The Command Staff Review Board examined Trooper Cartwright's actions during the Cobbs traffic stop and concluded that although Trooper Cartwright did not violate any policies, his "use of OC spray may have been questionable since the suspect was handcuffed and on the ground." But even so, the circumstances confronting Trooper Cartwright in the respective traffic stops of Coker and Cobbs were vastly different and the Court finds that Trooper Cartwright's actions during the Cobbs traffic stop, including his questionable use of pepper-spray on Cobbs, simply do not shed light on the issues surrounding Coker's arrest.

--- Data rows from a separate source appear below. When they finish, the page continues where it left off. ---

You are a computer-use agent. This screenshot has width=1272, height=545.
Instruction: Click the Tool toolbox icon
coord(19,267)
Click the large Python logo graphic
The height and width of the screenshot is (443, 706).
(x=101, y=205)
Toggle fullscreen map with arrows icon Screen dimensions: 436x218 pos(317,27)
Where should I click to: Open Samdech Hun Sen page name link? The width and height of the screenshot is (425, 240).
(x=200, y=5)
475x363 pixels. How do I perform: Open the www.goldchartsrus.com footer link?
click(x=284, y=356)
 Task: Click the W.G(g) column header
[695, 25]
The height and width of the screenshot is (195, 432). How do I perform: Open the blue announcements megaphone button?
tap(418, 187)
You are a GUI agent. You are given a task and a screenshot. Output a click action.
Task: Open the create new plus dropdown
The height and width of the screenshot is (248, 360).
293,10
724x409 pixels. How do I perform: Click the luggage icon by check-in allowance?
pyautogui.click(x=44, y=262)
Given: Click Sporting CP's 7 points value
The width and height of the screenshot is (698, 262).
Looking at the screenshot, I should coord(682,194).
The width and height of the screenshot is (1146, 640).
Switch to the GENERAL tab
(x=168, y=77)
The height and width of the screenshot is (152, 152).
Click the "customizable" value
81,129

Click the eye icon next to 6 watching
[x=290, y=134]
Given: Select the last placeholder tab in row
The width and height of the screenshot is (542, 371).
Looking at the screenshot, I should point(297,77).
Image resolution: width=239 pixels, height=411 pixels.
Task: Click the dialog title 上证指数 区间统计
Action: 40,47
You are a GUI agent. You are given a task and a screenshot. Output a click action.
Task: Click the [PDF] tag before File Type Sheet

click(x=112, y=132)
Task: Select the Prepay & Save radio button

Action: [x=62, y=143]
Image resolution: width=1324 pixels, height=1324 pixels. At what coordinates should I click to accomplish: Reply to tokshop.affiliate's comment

In sum, judging the reasonableness of the force `from the perspective of a reasonable officer on the scene, rather than with the 20/20 vision of hindsight,'" and "mak[ing] `allowance for the fact that police officers are often forced to make split-second judgments—in circumstances that are tense, uncertain, and rapidly evolving—about the amount of force that is necessary in a particular situation,'" McKenney, 635 F.3d at 360, the Court concludes on this record that Trooper Cartwright's use and amount of force against Coker was objectively reasonable under the circumstances and did not violate Coker's clearly established constitutional rights. Trooper Cartwright is accordingly entitled to qualified immunity against Coker's excessive force claim.
For the foregoing reasons, the Court grants Defendants' motion for summary judgment [doc.#29] and denies Coker's motion to compel discovery [doc.#35] as moot. Judgment will be entered accordingly.